# Material to process:
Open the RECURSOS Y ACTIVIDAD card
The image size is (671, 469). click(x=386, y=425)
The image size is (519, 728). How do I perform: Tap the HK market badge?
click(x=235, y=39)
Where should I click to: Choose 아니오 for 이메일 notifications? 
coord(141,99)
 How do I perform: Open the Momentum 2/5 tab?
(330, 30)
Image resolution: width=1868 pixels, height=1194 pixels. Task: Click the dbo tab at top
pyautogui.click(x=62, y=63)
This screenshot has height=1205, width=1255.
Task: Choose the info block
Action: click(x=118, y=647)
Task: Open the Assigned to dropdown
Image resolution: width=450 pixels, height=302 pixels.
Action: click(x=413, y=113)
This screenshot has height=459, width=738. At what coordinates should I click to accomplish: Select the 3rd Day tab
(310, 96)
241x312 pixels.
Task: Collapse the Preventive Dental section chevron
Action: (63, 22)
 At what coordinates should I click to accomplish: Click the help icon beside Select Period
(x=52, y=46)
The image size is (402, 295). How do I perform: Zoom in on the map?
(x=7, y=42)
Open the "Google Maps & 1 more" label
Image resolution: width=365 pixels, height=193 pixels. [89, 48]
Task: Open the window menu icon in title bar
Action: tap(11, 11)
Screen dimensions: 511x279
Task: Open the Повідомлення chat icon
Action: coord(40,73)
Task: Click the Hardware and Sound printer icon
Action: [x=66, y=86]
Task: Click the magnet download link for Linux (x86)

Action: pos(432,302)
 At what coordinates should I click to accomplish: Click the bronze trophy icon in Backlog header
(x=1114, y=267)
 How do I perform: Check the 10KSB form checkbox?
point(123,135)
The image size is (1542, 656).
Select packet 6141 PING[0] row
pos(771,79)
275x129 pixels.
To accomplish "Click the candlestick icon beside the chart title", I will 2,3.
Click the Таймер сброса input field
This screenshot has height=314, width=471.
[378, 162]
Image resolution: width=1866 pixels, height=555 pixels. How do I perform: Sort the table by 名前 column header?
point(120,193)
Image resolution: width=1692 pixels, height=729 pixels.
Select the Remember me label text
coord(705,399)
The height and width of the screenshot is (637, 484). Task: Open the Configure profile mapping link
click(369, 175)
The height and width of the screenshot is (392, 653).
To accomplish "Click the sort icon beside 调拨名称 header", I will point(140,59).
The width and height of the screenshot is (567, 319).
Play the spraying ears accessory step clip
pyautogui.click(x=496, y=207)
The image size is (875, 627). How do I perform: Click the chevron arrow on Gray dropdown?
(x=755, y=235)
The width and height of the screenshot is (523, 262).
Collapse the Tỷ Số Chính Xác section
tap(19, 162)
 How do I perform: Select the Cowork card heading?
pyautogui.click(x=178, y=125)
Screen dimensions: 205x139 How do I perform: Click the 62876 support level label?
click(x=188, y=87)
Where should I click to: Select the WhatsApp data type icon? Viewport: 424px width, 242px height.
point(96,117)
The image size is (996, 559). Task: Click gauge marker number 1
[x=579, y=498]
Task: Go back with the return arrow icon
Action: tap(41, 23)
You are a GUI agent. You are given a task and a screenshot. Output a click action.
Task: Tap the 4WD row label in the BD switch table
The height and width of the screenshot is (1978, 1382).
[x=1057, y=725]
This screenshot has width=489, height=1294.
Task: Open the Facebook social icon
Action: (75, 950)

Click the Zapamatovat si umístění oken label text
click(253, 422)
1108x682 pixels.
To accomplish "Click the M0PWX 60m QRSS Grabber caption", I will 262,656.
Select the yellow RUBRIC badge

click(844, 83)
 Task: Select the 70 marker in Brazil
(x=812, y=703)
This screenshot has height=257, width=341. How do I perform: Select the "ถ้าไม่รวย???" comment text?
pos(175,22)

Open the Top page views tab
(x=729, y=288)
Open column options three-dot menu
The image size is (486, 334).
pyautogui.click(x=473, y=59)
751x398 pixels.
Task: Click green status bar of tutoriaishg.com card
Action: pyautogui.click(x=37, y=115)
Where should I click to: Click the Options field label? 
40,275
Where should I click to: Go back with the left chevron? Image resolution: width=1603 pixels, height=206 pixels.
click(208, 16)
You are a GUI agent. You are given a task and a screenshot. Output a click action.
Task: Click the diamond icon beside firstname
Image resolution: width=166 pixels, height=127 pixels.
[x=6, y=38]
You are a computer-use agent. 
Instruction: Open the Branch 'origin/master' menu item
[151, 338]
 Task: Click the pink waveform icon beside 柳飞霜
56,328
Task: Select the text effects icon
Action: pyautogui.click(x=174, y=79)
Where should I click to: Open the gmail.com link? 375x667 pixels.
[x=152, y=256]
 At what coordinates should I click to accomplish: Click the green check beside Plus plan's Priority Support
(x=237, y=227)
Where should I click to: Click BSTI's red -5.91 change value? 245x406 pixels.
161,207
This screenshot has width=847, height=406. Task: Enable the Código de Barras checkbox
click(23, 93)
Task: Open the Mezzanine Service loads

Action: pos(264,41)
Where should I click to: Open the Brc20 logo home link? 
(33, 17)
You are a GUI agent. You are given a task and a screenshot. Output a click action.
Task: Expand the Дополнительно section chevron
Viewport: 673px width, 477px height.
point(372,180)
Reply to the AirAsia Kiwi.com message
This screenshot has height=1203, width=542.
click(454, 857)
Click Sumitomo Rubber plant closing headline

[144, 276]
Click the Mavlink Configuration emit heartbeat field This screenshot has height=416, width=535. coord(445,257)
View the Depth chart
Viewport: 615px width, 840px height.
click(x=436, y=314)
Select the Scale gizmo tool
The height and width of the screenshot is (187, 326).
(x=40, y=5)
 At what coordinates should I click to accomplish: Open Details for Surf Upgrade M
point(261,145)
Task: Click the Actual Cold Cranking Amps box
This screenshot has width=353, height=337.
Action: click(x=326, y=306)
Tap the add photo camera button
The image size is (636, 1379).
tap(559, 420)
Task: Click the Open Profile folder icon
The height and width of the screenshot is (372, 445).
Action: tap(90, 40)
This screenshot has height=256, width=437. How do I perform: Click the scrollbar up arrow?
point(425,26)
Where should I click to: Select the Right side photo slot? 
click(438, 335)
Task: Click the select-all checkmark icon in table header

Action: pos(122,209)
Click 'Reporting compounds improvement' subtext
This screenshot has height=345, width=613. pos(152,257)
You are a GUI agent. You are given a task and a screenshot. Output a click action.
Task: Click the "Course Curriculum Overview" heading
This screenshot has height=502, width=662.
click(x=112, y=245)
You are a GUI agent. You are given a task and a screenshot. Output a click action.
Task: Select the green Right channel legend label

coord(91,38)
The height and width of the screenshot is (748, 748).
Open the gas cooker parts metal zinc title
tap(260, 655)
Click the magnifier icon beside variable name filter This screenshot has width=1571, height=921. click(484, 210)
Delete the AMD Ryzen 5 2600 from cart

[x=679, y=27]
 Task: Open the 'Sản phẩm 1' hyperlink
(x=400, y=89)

# Aim of the exercise:
Write out every entry again exactly, please, with nothing missing.

# Answer area:
Open the RECURSOS Y ACTIVIDAD card
The image size is (671, 469). click(x=386, y=425)
The image size is (519, 728). How do I perform: Tap the HK market badge?
click(x=235, y=39)
Where should I click to: Choose 아니오 for 이메일 notifications? 
coord(141,99)
 How do I perform: Open the Momentum 2/5 tab?
(330, 30)
Image resolution: width=1868 pixels, height=1194 pixels. Task: Click the dbo tab at top
pyautogui.click(x=62, y=63)
This screenshot has height=1205, width=1255.
Task: Choose the info block
Action: click(x=118, y=647)
Task: Open the Assigned to dropdown
Image resolution: width=450 pixels, height=302 pixels.
Action: click(x=413, y=113)
This screenshot has height=459, width=738. At what coordinates should I click to accomplish: Select the 3rd Day tab
(310, 96)
241x312 pixels.
Task: Collapse the Preventive Dental section chevron
Action: (63, 22)
 At what coordinates should I click to accomplish: Click the help icon beside Select Period
(x=52, y=46)
The image size is (402, 295). How do I perform: Zoom in on the map?
(x=7, y=42)
Open the "Google Maps & 1 more" label
Image resolution: width=365 pixels, height=193 pixels. [89, 48]
Task: Open the window menu icon in title bar
Action: tap(11, 11)
Screen dimensions: 511x279
Task: Open the Повідомлення chat icon
Action: coord(40,73)
Task: Click the Hardware and Sound printer icon
Action: [x=66, y=86]
Task: Click the magnet download link for Linux (x86)

Action: pos(432,302)
 At what coordinates should I click to accomplish: Click the bronze trophy icon in Backlog header
(x=1114, y=267)
 How do I perform: Check the 10KSB form checkbox?
point(123,135)
The image size is (1542, 656).
Select packet 6141 PING[0] row
pos(771,79)
275x129 pixels.
To accomplish "Click the candlestick icon beside the chart title", I will 2,3.
Click the Таймер сброса input field
This screenshot has height=314, width=471.
[378, 162]
Image resolution: width=1866 pixels, height=555 pixels. How do I perform: Sort the table by 名前 column header?
point(120,193)
Image resolution: width=1692 pixels, height=729 pixels.
Select the Remember me label text
coord(705,399)
The height and width of the screenshot is (637, 484). Task: Open the Configure profile mapping link
click(369, 175)
The height and width of the screenshot is (392, 653).
To accomplish "Click the sort icon beside 调拨名称 header", I will point(140,59).
The width and height of the screenshot is (567, 319).
Play the spraying ears accessory step clip
pyautogui.click(x=496, y=207)
The image size is (875, 627). How do I perform: Click the chevron arrow on Gray dropdown?
(x=755, y=235)
The width and height of the screenshot is (523, 262).
Collapse the Tỷ Số Chính Xác section
tap(19, 162)
 How do I perform: Select the Cowork card heading?
pyautogui.click(x=178, y=125)
Screen dimensions: 205x139 How do I perform: Click the 62876 support level label?
click(x=188, y=87)
Where should I click to: Select the WhatsApp data type icon? Viewport: 424px width, 242px height.
point(96,117)
The image size is (996, 559). Task: Click gauge marker number 1
[x=579, y=498]
Task: Go back with the return arrow icon
Action: tap(41, 23)
You are a GUI agent. You are given a task and a screenshot. Output a click action.
Task: Tap the 4WD row label in the BD switch table
The height and width of the screenshot is (1978, 1382).
[x=1057, y=725]
This screenshot has width=489, height=1294.
Task: Open the Facebook social icon
Action: (75, 950)

Click the Zapamatovat si umístění oken label text
click(253, 422)
1108x682 pixels.
To accomplish "Click the M0PWX 60m QRSS Grabber caption", I will 262,656.
Select the yellow RUBRIC badge

click(844, 83)
 Task: Select the 70 marker in Brazil
(x=812, y=703)
This screenshot has height=257, width=341. How do I perform: Select the "ถ้าไม่รวย???" comment text?
pos(175,22)

Open the Top page views tab
(x=729, y=288)
Open column options three-dot menu
The image size is (486, 334).
pyautogui.click(x=473, y=59)
751x398 pixels.
Task: Click green status bar of tutoriaishg.com card
Action: pyautogui.click(x=37, y=115)
Where should I click to: Click the Options field label? 
40,275
Where should I click to: Go back with the left chevron? Image resolution: width=1603 pixels, height=206 pixels.
click(208, 16)
You are a GUI agent. You are given a task and a screenshot. Output a click action.
Task: Click the diamond icon beside firstname
Image resolution: width=166 pixels, height=127 pixels.
[x=6, y=38]
You are a computer-use agent. 
Instruction: Open the Branch 'origin/master' menu item
[151, 338]
 Task: Click the pink waveform icon beside 柳飞霜
56,328
Task: Select the text effects icon
Action: pyautogui.click(x=174, y=79)
Where should I click to: Open the gmail.com link? 375x667 pixels.
[x=152, y=256]
 At what coordinates should I click to accomplish: Click the green check beside Plus plan's Priority Support
(x=237, y=227)
Where should I click to: Click BSTI's red -5.91 change value? 245x406 pixels.
161,207
This screenshot has width=847, height=406. Task: Enable the Código de Barras checkbox
click(23, 93)
Task: Open the Mezzanine Service loads

Action: pos(264,41)
Where should I click to: Open the Brc20 logo home link? 
(33, 17)
You are a GUI agent. You are given a task and a screenshot. Output a click action.
Task: Expand the Дополнительно section chevron
Viewport: 673px width, 477px height.
point(372,180)
Reply to the AirAsia Kiwi.com message
This screenshot has height=1203, width=542.
click(454, 857)
Click Sumitomo Rubber plant closing headline

[144, 276]
Click the Mavlink Configuration emit heartbeat field This screenshot has height=416, width=535. coord(445,257)
View the Depth chart
Viewport: 615px width, 840px height.
click(x=436, y=314)
Select the Scale gizmo tool
The height and width of the screenshot is (187, 326).
(x=40, y=5)
 At what coordinates should I click to accomplish: Open Details for Surf Upgrade M
point(261,145)
Task: Click the Actual Cold Cranking Amps box
This screenshot has width=353, height=337.
Action: click(x=326, y=306)
Tap the add photo camera button
The image size is (636, 1379).
tap(559, 420)
Task: Click the Open Profile folder icon
The height and width of the screenshot is (372, 445).
Action: tap(90, 40)
This screenshot has height=256, width=437. How do I perform: Click the scrollbar up arrow?
point(425,26)
Where should I click to: Select the Right side photo slot? 
click(438, 335)
Task: Click the select-all checkmark icon in table header

Action: pos(122,209)
Click 'Reporting compounds improvement' subtext
This screenshot has height=345, width=613. pos(152,257)
You are a GUI agent. You are given a task and a screenshot. Output a click action.
Task: Click the "Course Curriculum Overview" heading
This screenshot has height=502, width=662.
click(x=112, y=245)
You are a GUI agent. You are given a task and a screenshot. Output a click action.
Task: Select the green Right channel legend label

coord(91,38)
The height and width of the screenshot is (748, 748).
Open the gas cooker parts metal zinc title
tap(260, 655)
Click the magnifier icon beside variable name filter This screenshot has width=1571, height=921. click(484, 210)
Delete the AMD Ryzen 5 2600 from cart

[x=679, y=27]
 Task: Open the 'Sản phẩm 1' hyperlink
(x=400, y=89)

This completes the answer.